**Task details:** From the listing below, how many lines hold the word "will"? Write only the number.

↓

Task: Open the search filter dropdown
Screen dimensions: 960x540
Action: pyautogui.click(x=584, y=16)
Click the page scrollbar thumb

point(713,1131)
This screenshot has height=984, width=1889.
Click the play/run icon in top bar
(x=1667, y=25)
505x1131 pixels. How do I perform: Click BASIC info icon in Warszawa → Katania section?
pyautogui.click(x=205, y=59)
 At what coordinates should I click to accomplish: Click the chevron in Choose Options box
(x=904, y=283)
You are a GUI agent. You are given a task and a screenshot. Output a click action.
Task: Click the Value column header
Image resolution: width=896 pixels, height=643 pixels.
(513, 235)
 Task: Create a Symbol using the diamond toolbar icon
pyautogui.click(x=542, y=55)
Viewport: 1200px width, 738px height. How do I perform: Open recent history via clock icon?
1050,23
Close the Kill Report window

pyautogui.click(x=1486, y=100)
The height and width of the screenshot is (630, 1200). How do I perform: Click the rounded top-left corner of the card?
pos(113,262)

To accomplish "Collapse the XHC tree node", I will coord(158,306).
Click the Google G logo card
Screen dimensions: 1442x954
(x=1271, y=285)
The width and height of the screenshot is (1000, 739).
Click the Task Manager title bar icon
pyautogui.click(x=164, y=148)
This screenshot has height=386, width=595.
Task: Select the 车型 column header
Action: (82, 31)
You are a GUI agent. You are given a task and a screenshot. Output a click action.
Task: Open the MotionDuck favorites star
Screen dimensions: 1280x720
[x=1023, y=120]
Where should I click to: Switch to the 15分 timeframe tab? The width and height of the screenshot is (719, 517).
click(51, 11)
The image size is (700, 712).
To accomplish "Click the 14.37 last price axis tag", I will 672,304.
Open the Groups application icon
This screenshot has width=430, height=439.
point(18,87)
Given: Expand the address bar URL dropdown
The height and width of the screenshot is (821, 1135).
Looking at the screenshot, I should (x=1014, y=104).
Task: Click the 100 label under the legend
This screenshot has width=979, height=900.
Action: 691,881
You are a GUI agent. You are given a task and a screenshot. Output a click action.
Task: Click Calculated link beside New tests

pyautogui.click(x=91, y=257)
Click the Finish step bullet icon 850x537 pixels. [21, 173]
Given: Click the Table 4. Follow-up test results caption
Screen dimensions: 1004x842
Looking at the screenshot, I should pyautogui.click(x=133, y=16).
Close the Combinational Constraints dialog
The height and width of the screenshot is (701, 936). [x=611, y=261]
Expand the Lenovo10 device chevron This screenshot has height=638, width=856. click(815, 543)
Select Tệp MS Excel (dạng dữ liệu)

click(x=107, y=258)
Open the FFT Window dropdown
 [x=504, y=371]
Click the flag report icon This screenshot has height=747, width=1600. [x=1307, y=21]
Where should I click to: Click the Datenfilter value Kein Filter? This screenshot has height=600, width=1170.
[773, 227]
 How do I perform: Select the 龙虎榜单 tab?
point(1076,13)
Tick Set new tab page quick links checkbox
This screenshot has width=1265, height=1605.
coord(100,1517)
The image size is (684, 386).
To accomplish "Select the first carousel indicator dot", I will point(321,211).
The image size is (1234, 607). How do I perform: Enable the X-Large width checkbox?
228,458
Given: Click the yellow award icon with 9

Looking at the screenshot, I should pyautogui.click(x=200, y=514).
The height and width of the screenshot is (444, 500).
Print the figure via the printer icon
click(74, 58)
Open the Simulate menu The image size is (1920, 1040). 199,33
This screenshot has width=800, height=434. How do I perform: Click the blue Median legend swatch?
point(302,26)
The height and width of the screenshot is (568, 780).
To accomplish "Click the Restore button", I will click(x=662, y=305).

↑

**Answer for the task:** 4